The following MediaSession callback commands are triggered when a voice command initiates one of the following actions.

Note that these are the callbacks that are used by Alexa voice commands, but implementing additional callback for all other applicable use cases is highly encouraged (Rewind, Fast Forward, etc.).

Action MediaSession.Callback Signature Description Supported Voice Command
Play onPlay() Resume playback. "Alexa, play"

"Alexa, resume"
Pause onPause() Pause playback. "Alexa, pause"

"Alexa, stop"
Skip to Next onSkipToNext() Skip to the next unit of media. This could be a TV episode or song. "Alexa, next"
Skip to Previous onSkipToPrevious() Skip to the previous unit of media. "Alexa, previous"
Seek To onSeekTo(long pos) Seek to the given time (in ms). If users say relative time, the time to seek to is calculated and passed back in this callback. Note that absolute time is not supported. (For example, "Alexa, fast-forward to 2 hours and 15 minutes" will not set the current position of the playback to 2 hours 15 minutes.)

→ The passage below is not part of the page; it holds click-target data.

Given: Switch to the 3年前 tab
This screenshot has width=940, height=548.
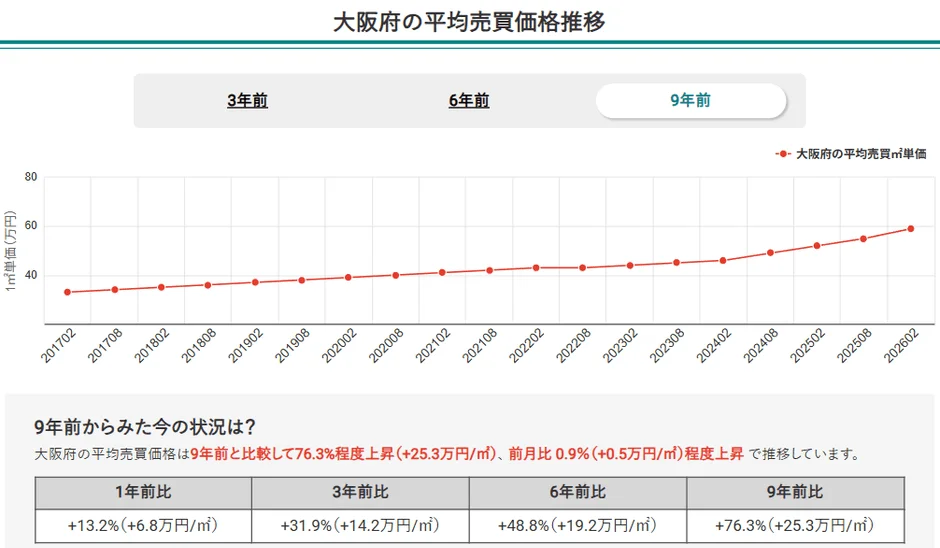Looking at the screenshot, I should [x=247, y=101].
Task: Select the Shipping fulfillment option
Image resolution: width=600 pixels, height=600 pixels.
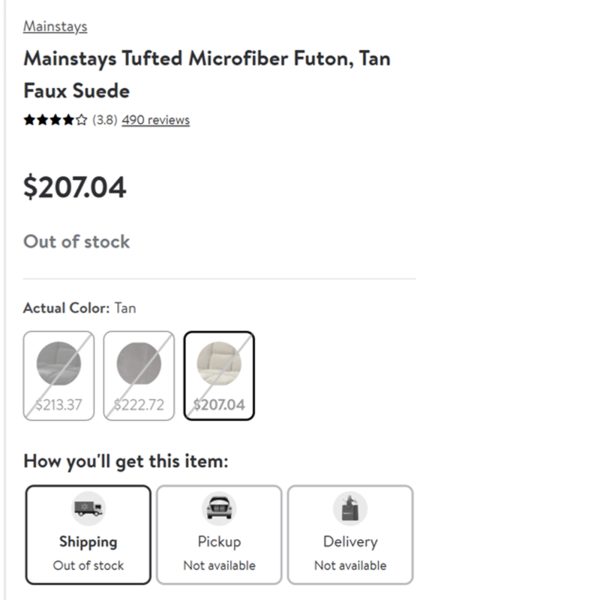Action: point(88,535)
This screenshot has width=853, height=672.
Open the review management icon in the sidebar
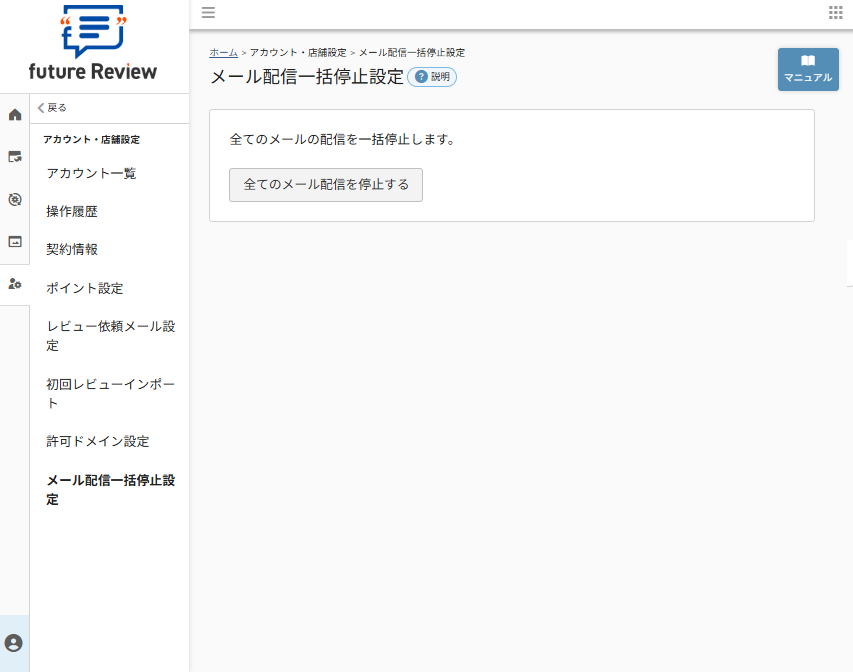click(x=14, y=156)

For restart events, a seek to 0 is passed in the callback.
"Alexa, rewind 5 minutes"

"Alexa, fast-forward 5 minutes"

"Alexa, fast-forward" (default is 10 seconds)

"Alexa, rewind" (default is 10 seconds)

"Alexa, restart"

Enhanced Experience for Voice-Enabled Playback Controls using Media Session (Optional)

The Android Media Session documentation recommends that apps honor the media session commands only when they have audio focus. This means that when media is playing and the user says "Alexa, pause", after the voice chrome dismisses, the media resumes for a second before getting the media session pause command and then pauses. This results in a blip (in this case, a momentary playback experience) seen when the playback state changes via voice.

The Fire TV Media Session voice command implementation allows you to opt-in and match the experience of the internal Fire TV applications that do not exhibit the blip. The following details provide information on how to achieve this.

Add The Opt-In Permission

To opt-in to the Fire TV media session voice command implementation, add the permission com.amazon.voice.supports_background_media_session to your application manifest.

<manifest>
    ...
    <application>
        ...
        <meta-data android:name="com.amazon.voice.supports_background_media_session" android:value="true" />
        ...
    </application>
    ...
</manifest>

Update App to Honor MediaSession Commands Before Getting AudioFocus

After you opt-in to the Fire TV media session voice command implementation, the media session commands will be sent to your app before the voice chrome (the blue line that shows up at the top of the screen when you say "Alexa") loses audio focus. The app will need to handle the media session commands received before it gets audio focus back.

For example, if the app had an internal state of "playing media" before the voice chrome was invoked and you said "Alexa, Pause", the pause command would be sent to the app and the app would need to change the internal state to "paused." After the app regains audio focus, the app should query the internal state and, since it is already paused, should not resume the media.